[Start of RECORDS SUPPLIED]

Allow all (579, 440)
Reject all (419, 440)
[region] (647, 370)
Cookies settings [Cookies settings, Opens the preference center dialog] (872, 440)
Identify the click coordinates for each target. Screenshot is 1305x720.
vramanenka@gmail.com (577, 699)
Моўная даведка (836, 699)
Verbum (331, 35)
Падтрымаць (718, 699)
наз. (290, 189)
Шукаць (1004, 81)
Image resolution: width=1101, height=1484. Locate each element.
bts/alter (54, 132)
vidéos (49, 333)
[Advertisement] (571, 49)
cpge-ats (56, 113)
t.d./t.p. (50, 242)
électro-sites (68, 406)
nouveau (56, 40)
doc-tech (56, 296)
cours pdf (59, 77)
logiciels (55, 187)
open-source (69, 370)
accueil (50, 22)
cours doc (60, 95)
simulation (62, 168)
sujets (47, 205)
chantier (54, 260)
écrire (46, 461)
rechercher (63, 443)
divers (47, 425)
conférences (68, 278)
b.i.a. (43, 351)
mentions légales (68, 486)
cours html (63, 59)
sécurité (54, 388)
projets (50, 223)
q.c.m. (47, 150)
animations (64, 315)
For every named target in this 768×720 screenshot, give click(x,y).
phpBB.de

[End of RECORDS SUPPLIED]

EXERCISE DETAILS —
Repeat the lines of the material above, without any changes, starting at the line that contains "sécurité (54, 388)" and ending with the final line.

SOLUTION BELOW —
sécurité (54, 388)
projets (50, 223)
q.c.m. (47, 150)
animations (64, 315)
For every named target in this 768×720 screenshot, give click(x,y).
phpBB.de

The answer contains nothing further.